**Aim of the task:** Every line of the material below must be repeated exactly.

**Source records:**
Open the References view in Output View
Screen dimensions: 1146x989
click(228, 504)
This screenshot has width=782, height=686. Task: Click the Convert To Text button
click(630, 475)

**Problem solution:**
Open the References view in Output View
Screen dimensions: 1146x989
click(228, 504)
This screenshot has width=782, height=686. Task: Click the Convert To Text button
click(630, 475)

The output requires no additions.